WORK ORDER
Find and copy each line of the data that includes "crest".

GIVEN RECORDS
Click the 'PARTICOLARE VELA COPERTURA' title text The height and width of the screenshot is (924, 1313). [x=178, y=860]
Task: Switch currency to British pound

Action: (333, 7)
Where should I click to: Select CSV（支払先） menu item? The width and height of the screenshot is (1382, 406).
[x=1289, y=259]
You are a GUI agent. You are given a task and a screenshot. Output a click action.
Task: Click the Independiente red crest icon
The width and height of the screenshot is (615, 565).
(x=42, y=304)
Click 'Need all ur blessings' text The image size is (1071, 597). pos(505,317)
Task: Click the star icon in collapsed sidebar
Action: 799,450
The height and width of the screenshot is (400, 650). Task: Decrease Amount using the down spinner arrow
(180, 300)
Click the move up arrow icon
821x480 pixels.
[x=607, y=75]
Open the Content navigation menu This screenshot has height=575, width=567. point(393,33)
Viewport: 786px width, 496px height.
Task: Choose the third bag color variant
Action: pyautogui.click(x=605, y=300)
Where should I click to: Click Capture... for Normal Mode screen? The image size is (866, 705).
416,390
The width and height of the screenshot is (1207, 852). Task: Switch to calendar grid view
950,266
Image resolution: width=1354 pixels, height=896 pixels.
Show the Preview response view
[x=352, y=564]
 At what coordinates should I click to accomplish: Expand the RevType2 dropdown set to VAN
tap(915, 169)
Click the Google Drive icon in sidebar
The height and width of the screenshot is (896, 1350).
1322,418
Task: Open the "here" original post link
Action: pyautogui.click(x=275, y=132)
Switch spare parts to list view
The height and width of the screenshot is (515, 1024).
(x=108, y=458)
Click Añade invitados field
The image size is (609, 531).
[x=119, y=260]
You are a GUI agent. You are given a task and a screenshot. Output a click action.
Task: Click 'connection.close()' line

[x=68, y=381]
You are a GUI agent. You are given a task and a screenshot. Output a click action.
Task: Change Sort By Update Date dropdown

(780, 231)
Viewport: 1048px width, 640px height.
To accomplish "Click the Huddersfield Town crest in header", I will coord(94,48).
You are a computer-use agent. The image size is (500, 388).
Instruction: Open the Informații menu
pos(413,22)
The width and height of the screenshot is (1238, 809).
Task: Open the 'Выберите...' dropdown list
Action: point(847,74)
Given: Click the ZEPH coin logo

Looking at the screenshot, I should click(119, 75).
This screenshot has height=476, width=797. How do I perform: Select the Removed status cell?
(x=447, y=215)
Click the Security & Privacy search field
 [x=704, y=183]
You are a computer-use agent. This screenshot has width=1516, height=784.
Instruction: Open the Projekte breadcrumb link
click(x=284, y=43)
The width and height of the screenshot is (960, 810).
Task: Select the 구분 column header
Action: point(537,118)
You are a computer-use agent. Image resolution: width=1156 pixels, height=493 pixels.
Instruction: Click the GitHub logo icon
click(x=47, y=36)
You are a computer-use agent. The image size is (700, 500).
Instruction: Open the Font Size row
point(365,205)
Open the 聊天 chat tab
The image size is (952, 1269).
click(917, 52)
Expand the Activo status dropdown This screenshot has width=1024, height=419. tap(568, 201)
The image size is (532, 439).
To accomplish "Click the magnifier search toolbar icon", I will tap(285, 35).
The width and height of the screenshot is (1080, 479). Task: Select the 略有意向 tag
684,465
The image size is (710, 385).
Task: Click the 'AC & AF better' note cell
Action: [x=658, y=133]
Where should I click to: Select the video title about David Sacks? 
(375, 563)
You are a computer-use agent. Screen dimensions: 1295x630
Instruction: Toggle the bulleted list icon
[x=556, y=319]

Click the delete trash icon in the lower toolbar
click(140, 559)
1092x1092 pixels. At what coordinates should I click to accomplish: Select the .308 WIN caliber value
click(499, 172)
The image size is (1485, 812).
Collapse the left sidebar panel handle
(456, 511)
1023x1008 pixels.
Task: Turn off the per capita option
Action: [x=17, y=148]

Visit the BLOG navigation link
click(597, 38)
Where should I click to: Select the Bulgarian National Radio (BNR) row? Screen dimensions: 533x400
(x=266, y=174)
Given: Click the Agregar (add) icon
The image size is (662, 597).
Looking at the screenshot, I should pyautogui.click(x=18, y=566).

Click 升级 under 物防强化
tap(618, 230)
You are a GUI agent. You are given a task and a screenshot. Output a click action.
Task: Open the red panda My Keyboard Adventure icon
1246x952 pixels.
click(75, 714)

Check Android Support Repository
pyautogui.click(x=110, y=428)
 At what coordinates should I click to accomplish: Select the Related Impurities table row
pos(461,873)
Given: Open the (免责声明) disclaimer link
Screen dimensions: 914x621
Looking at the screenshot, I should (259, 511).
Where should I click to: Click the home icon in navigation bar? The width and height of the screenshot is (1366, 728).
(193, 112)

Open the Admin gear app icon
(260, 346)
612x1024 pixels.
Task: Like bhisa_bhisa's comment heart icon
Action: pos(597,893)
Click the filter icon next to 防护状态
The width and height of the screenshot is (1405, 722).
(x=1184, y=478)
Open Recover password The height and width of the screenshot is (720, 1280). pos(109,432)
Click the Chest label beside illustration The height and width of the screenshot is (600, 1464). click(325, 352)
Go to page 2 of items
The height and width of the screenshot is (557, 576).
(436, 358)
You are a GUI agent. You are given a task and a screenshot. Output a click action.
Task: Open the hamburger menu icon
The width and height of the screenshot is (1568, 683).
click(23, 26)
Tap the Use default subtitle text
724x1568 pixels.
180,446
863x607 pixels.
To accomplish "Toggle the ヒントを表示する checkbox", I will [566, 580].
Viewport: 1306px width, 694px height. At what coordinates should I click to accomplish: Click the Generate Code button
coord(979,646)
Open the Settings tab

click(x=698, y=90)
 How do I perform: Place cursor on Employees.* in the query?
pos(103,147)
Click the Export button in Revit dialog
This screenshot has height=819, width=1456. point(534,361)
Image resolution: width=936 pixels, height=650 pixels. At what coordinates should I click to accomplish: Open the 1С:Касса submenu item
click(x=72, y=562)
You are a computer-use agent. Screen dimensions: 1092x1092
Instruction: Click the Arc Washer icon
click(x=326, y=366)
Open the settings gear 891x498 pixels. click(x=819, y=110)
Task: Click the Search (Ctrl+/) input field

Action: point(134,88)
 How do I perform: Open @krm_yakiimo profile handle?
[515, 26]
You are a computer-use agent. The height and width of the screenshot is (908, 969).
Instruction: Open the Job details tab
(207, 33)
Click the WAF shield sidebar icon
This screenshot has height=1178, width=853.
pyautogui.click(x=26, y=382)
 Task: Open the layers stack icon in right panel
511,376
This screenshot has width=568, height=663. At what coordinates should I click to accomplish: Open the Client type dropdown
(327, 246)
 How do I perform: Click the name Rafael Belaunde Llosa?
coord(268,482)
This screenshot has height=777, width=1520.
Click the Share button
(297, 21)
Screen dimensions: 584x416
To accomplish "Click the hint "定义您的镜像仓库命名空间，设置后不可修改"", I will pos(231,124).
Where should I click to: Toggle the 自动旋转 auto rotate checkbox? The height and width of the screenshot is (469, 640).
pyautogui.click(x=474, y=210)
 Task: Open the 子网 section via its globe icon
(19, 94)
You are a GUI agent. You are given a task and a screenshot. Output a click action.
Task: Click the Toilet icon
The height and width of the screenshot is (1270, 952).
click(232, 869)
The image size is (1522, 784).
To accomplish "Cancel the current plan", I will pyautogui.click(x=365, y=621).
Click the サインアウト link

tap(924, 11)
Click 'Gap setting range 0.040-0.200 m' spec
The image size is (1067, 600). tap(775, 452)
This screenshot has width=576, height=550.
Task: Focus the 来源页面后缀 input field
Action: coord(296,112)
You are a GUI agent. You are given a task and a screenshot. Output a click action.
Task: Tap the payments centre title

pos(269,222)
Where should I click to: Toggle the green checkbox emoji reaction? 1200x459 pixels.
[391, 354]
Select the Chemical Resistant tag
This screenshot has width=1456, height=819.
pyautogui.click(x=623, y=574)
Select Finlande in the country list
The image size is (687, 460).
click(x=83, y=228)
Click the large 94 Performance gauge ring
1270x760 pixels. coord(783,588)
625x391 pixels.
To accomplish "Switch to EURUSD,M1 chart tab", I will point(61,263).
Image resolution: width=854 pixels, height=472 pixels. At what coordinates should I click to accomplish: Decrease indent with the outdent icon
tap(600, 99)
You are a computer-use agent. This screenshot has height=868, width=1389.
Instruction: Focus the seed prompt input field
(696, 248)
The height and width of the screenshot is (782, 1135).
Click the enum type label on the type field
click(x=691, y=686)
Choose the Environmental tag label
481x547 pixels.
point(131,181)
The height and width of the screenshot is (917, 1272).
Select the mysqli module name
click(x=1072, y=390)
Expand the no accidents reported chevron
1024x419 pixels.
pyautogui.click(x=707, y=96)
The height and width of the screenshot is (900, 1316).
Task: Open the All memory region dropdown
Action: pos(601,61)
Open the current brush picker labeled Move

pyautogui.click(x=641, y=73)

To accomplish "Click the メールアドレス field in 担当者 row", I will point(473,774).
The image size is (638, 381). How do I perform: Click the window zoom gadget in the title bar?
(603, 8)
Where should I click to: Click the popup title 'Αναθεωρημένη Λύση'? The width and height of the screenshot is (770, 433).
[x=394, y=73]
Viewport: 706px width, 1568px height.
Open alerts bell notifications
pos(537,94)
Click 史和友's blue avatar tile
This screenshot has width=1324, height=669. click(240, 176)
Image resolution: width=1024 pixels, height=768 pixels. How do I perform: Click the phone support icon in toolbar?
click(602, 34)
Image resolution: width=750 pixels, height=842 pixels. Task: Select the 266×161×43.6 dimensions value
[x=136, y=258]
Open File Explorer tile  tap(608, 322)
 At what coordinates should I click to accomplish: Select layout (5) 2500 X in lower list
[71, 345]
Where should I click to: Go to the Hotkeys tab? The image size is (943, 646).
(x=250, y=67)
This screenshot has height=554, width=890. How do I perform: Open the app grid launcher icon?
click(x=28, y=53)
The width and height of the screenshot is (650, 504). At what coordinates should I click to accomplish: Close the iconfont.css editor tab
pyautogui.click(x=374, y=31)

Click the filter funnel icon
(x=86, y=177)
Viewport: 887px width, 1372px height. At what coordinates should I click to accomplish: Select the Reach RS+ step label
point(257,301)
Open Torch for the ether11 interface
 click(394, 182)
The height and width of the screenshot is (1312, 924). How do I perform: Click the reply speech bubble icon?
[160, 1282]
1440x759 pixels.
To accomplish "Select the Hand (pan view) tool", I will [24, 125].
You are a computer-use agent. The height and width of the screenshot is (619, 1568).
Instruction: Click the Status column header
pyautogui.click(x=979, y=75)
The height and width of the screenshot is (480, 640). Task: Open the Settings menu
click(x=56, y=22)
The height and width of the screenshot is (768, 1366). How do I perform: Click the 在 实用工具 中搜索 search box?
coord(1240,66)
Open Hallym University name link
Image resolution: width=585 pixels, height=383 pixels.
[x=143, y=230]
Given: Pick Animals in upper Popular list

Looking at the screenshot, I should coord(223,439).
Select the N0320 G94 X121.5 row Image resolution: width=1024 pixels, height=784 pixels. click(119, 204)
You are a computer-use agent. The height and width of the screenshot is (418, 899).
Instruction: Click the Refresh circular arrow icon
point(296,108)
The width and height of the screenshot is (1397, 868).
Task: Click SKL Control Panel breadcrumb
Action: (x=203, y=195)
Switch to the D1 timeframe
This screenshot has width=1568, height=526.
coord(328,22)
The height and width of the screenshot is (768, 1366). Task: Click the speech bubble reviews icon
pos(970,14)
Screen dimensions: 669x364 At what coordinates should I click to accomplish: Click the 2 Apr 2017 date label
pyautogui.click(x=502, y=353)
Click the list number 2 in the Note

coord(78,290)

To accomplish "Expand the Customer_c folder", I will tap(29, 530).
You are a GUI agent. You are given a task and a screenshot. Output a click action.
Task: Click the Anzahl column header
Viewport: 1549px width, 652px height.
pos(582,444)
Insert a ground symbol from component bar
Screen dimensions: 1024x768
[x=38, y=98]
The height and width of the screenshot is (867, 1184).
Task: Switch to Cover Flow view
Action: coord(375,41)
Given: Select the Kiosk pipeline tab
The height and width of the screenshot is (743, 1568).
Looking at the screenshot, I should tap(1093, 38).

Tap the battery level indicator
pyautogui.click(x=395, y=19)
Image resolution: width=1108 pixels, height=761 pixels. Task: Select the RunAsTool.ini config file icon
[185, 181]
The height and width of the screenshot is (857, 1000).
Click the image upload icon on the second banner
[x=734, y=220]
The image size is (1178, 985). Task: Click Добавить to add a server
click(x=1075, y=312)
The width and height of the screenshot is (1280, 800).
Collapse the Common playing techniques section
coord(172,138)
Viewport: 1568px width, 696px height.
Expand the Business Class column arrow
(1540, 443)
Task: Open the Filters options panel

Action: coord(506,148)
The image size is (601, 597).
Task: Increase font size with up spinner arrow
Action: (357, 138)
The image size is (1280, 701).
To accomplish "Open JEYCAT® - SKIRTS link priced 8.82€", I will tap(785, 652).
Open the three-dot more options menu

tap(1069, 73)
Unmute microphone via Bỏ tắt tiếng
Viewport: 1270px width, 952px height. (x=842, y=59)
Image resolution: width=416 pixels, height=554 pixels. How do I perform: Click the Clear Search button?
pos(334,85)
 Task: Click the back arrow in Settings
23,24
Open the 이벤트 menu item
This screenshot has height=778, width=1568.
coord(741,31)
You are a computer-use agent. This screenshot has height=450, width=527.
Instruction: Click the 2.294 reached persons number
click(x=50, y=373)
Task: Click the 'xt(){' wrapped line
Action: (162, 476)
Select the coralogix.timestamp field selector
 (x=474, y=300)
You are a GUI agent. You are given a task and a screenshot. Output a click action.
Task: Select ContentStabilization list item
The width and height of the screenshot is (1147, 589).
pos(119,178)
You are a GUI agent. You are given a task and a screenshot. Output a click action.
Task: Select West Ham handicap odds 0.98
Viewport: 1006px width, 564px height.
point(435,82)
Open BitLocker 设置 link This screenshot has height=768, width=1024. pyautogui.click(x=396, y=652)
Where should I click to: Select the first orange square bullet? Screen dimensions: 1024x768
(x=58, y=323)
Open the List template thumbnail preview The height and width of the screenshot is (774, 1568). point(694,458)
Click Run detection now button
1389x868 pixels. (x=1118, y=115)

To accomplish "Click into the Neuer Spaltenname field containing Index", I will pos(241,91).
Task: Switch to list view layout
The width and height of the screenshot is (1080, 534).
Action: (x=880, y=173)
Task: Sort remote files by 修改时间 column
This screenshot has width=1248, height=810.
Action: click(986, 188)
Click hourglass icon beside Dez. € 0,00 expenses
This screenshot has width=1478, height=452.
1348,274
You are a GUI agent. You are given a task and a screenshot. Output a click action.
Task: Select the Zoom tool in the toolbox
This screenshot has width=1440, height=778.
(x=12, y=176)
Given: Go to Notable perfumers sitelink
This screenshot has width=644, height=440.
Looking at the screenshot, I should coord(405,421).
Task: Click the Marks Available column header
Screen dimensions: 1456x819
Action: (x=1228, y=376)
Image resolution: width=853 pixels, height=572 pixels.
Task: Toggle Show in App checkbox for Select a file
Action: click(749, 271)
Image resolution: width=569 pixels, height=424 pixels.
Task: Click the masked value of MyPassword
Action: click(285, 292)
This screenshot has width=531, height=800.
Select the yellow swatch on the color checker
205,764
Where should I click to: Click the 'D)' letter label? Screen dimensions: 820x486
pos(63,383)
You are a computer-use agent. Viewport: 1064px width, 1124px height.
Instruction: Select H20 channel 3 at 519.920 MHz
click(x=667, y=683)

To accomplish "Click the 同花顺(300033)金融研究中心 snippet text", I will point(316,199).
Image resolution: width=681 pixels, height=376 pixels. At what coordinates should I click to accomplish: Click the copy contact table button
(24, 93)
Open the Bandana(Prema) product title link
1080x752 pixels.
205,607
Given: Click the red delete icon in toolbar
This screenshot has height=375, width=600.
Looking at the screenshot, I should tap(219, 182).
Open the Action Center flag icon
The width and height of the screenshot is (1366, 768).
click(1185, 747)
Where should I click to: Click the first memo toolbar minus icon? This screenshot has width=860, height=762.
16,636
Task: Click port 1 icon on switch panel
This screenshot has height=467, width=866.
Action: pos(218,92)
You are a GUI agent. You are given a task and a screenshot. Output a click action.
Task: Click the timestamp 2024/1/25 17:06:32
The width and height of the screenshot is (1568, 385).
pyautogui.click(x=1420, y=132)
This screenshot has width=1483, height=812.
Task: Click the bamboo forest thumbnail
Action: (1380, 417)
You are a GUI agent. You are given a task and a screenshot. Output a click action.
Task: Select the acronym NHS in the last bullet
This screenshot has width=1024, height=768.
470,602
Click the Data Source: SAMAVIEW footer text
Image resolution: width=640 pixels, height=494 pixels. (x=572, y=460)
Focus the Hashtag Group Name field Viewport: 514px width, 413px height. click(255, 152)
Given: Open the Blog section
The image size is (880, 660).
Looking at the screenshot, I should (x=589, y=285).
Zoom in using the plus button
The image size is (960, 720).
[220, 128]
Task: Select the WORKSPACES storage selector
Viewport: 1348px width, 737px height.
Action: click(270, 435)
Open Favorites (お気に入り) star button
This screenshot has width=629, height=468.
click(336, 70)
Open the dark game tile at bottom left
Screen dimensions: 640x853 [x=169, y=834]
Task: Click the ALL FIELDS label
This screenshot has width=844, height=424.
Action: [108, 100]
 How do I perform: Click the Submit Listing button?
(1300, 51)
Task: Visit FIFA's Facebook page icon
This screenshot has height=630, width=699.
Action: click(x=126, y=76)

WRITTEN RESPONSE
Task: Click the Independiente red crest icon
To accomplish "Click the Huddersfield Town crest in header", I will coord(94,48).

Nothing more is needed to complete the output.